**Exercise goal:** Arrange the lines of the listing below as a JSON list of strings, one string per line, starting with the line that contains "Open the В работе (15) column options menu" and going on through the line that contains "pos(374,92)", with blank lines left out. Leave the pictures out of your answer.

**Material for this exercise:**
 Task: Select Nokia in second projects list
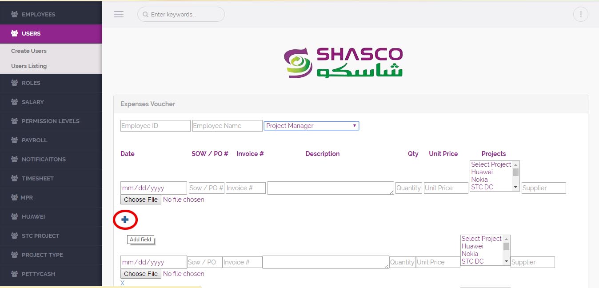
--
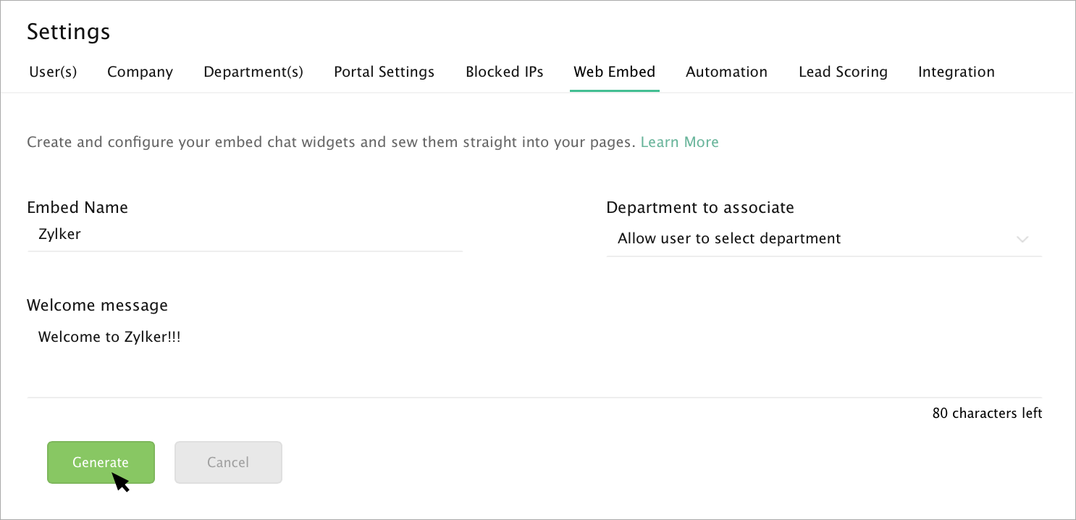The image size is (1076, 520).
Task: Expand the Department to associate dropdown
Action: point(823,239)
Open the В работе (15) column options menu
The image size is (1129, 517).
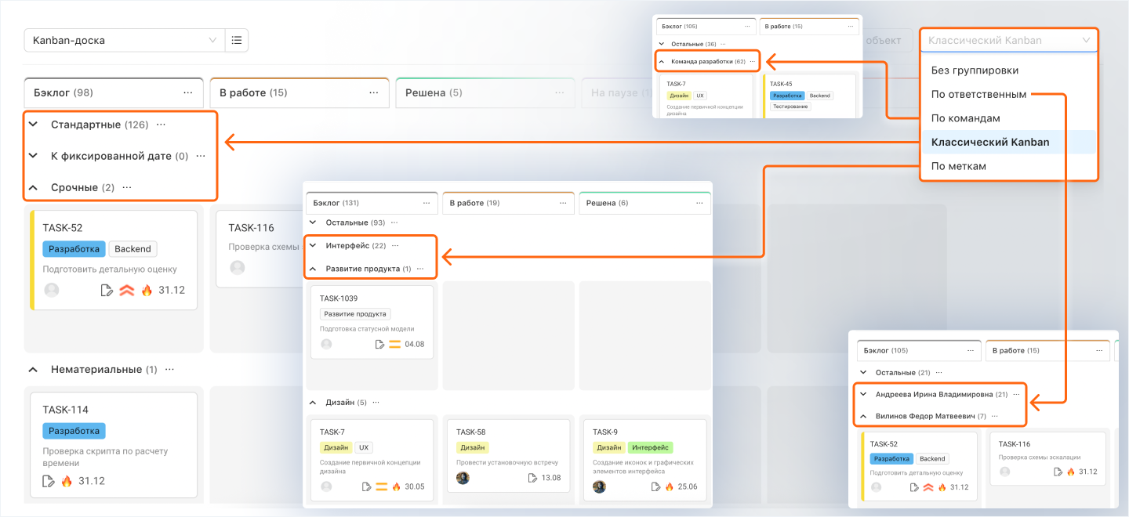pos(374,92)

**Correct answer:**
[
  "Open the В работе (15) column options menu",
  "The image size is (1129, 517).",
  "pos(374,92)"
]